TASK STATEMENT> Leaving pictures out, repeat word for word the line that has "Image resolution: width=985" and each line that follows it to the end of the listing.

SUPPLIED RECORDS>
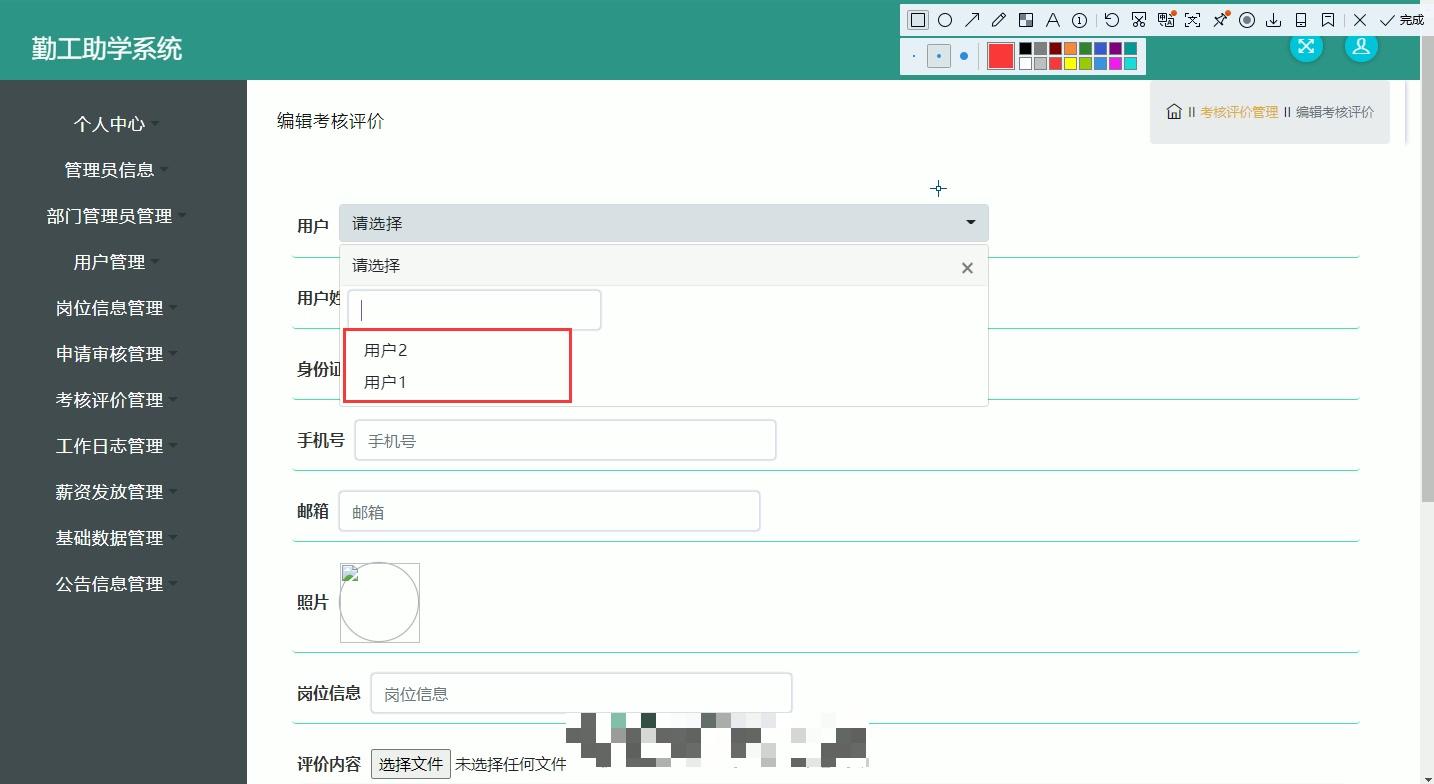Choose the text annotation tool
1434x784 pixels.
(x=1052, y=19)
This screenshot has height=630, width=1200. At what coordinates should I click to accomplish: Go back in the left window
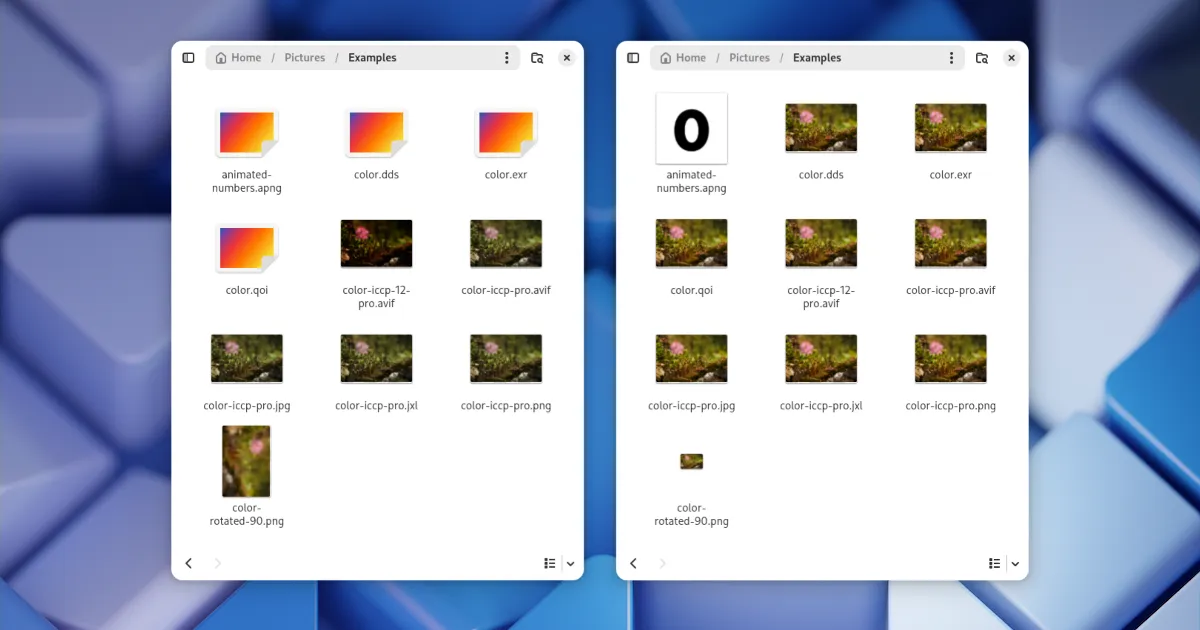188,564
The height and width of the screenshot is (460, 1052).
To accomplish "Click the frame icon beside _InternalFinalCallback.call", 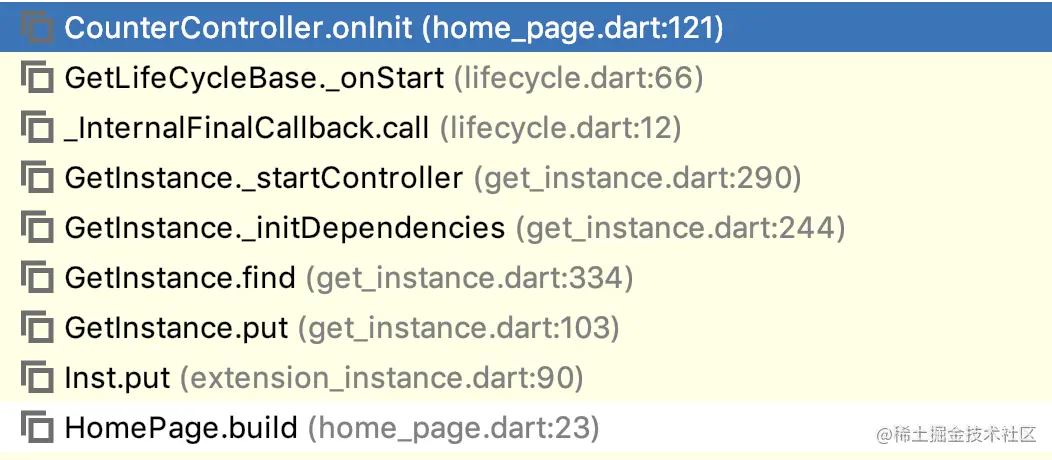I will [x=37, y=128].
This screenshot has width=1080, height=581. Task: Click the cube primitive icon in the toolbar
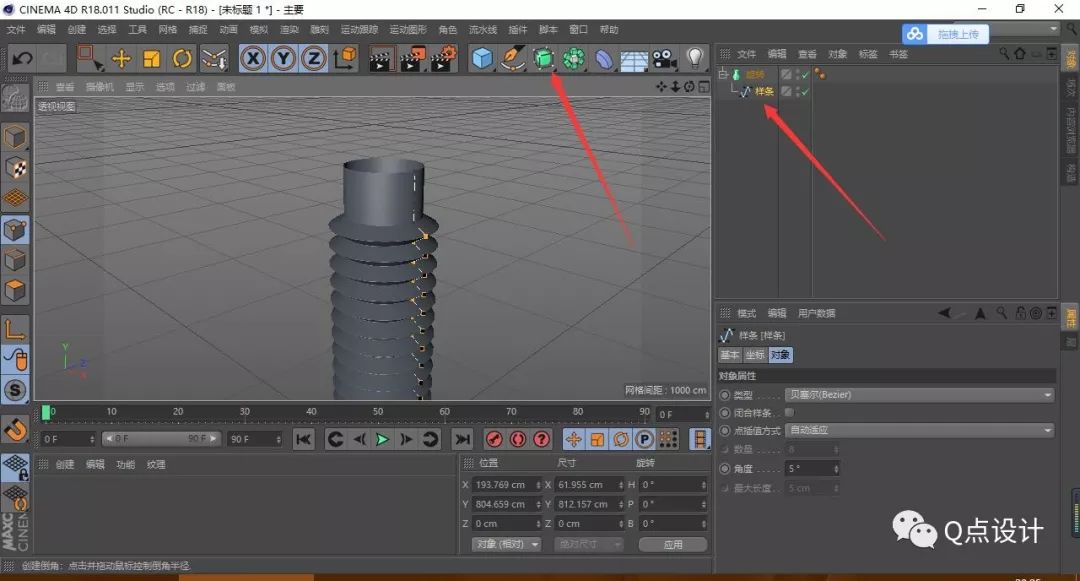[x=483, y=60]
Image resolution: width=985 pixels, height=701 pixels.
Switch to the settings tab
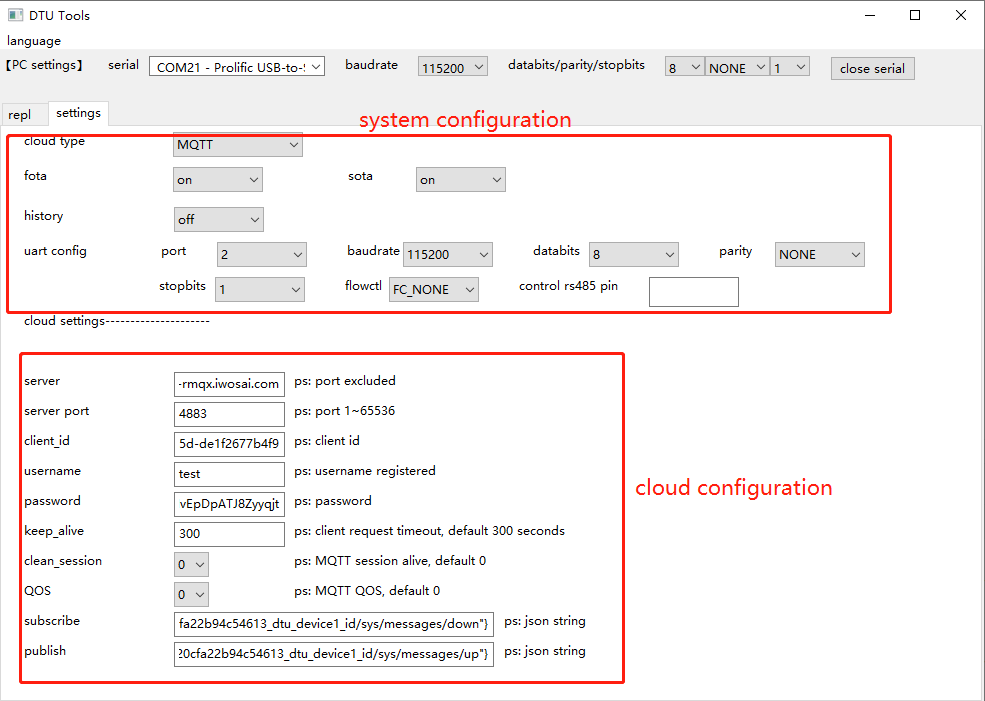[x=78, y=113]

ANSWER TO THIS TASK>
Image resolution: width=985 pixels, height=701 pixels.
Switch to the settings tab
[x=78, y=113]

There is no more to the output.